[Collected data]
=== Section Start ===
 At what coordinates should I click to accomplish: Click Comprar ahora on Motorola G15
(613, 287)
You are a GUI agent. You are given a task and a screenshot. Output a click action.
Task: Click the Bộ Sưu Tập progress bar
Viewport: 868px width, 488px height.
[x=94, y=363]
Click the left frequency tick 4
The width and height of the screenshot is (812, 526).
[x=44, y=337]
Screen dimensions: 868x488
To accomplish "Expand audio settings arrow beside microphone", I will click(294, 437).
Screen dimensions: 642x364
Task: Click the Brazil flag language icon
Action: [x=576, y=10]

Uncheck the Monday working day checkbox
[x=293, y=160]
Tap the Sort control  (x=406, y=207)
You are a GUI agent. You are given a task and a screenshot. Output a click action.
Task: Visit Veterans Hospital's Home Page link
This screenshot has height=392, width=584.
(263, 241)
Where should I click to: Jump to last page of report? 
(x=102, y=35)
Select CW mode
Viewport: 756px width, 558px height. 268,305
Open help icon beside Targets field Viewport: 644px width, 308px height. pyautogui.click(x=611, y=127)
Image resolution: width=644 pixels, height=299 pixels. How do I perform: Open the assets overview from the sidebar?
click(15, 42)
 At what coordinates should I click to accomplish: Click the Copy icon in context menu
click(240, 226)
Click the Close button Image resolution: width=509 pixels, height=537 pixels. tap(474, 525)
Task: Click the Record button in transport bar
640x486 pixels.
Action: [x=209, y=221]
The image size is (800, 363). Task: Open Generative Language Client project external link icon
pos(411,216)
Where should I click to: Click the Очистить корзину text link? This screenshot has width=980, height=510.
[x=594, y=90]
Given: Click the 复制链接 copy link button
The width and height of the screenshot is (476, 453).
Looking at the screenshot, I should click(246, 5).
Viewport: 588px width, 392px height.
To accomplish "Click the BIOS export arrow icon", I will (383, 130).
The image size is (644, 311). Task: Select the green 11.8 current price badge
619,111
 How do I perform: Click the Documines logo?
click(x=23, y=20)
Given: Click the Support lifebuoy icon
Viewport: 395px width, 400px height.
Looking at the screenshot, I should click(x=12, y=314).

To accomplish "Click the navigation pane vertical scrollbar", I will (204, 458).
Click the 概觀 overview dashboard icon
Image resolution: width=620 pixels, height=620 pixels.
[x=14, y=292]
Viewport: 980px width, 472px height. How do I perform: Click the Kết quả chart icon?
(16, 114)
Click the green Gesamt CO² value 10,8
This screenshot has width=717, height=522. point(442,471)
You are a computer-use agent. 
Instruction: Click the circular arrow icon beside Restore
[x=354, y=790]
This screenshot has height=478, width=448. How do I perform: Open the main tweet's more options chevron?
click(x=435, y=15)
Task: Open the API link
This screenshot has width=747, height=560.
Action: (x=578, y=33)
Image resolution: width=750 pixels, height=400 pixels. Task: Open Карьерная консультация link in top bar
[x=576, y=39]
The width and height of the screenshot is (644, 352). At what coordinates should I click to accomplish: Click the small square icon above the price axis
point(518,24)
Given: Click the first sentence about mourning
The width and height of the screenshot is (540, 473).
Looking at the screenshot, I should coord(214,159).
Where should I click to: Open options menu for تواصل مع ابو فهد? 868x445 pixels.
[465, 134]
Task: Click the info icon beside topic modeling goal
=== Section End ===
• _Work item_
Quote every line of the data, word for word.

• _Response to the task_
 At what coordinates should I click to accomplish: Click Comprar ahora on Motorola G15
(613, 287)
You are a GUI agent. You are given a task and a screenshot. Output a click action.
Task: Click the Bộ Sưu Tập progress bar
Viewport: 868px width, 488px height.
[x=94, y=363]
Click the left frequency tick 4
The width and height of the screenshot is (812, 526).
[x=44, y=337]
Screen dimensions: 868x488
To accomplish "Expand audio settings arrow beside microphone", I will click(294, 437).
Screen dimensions: 642x364
Task: Click the Brazil flag language icon
Action: [x=576, y=10]

Uncheck the Monday working day checkbox
[x=293, y=160]
Tap the Sort control  (x=406, y=207)
You are a GUI agent. You are given a task and a screenshot. Output a click action.
Task: Visit Veterans Hospital's Home Page link
This screenshot has height=392, width=584.
(263, 241)
Where should I click to: Jump to last page of report? 
(x=102, y=35)
Select CW mode
Viewport: 756px width, 558px height. 268,305
Open help icon beside Targets field Viewport: 644px width, 308px height. pyautogui.click(x=611, y=127)
Image resolution: width=644 pixels, height=299 pixels. How do I perform: Open the assets overview from the sidebar?
click(15, 42)
 At what coordinates should I click to accomplish: Click the Copy icon in context menu
click(240, 226)
Click the Close button Image resolution: width=509 pixels, height=537 pixels. tap(474, 525)
Task: Click the Record button in transport bar
640x486 pixels.
Action: [x=209, y=221]
The image size is (800, 363). Task: Open Generative Language Client project external link icon
pos(411,216)
Where should I click to: Click the Очистить корзину text link? This screenshot has width=980, height=510.
[x=594, y=90]
Given: Click the 复制链接 copy link button
The width and height of the screenshot is (476, 453).
Looking at the screenshot, I should click(246, 5).
Viewport: 588px width, 392px height.
To accomplish "Click the BIOS export arrow icon", I will (383, 130).
The image size is (644, 311). Task: Select the green 11.8 current price badge
619,111
 How do I perform: Click the Documines logo?
click(x=23, y=20)
Given: Click the Support lifebuoy icon
Viewport: 395px width, 400px height.
Looking at the screenshot, I should click(x=12, y=314).

To accomplish "Click the navigation pane vertical scrollbar", I will (204, 458).
Click the 概觀 overview dashboard icon
Image resolution: width=620 pixels, height=620 pixels.
[x=14, y=292]
Viewport: 980px width, 472px height. How do I perform: Click the Kết quả chart icon?
(16, 114)
Click the green Gesamt CO² value 10,8
This screenshot has width=717, height=522. point(442,471)
You are a computer-use agent. 
Instruction: Click the circular arrow icon beside Restore
[x=354, y=790]
This screenshot has height=478, width=448. How do I perform: Open the main tweet's more options chevron?
click(x=435, y=15)
Task: Open the API link
This screenshot has width=747, height=560.
Action: (x=578, y=33)
Image resolution: width=750 pixels, height=400 pixels. Task: Open Карьерная консультация link in top bar
[x=576, y=39]
The width and height of the screenshot is (644, 352). At what coordinates should I click to accomplish: Click the small square icon above the price axis
point(518,24)
Given: Click the first sentence about mourning
The width and height of the screenshot is (540, 473).
Looking at the screenshot, I should coord(214,159).
Where should I click to: Open options menu for تواصل مع ابو فهد? 868x445 pixels.
[465, 134]
Task: Click the info icon beside topic modeling goal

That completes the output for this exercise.